Una palabra que imita la voz de quien dice, y también la que se atribuye al espíritu que posee el cadáver. Una sale de la garganta del ensalmador; la otra, de su vientre. Una es grave y confusa como un subterráneo hervor de lava; la otra, de timbre mediano, es colérica y destemplada. Se alternan. Se responden. Una increpa cuando la otra gime; la del vientre se hace sarcasmo cuando la que surge del gaznate parece apremiar. Hay como portamentos guturales, prolongados en aullidos; sílabas que, de pronto, se repiten mucho, llegando a crear un ritmo; hay trinos de súbito cortados por cuatro notas que son el embrión de una melodía. Pero luego es el vibrar de la lengua entre los labios, el ronquido hacia adentro, el jadeo a contratiempo sobre la maraca.
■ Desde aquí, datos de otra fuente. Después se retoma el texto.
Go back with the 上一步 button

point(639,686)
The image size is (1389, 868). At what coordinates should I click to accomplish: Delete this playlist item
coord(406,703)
Es algo situado mucho más allá del lenguaje, y que, sin embargo, está muy lejos aún del canto. Algo que ignora la vocalización, pero es ya algo más que palabra. A poco de prolongarse, resulta horrible, pavorosa, esa grita sobre el cadáver rodeado de perros mudos. Ahora, el Hechicero se le encara, vocifera, golpea con los talones en el suelo, en lo más desgarrado de un furor imprecatorio que es ya la verdad profunda de toda tragedia –intento primordial de lucha contra las potencias de aniquilamiento que se atraviesan en los cálculos del hombre–. Trato de mantenerme fuera de esto, de guardar distancias.

Y, sin embargo, no puedo sustraerme a la horrenda fascinación que esta ceremonia ejerce sobre mí...

Ante la terquedad de la Muerte, que se niega a soltar su presa, la Palabra, de pronto, se ablanda y descorazona.


En la boca del Hechicero, del órfico ensalmador, estertora y cae, convulsivamente, el Treno –pues esto y no otra cosa es un treno–, dejándome deslumbrado por la revelación de que acabo de asistir al Nacimiento de la Música.”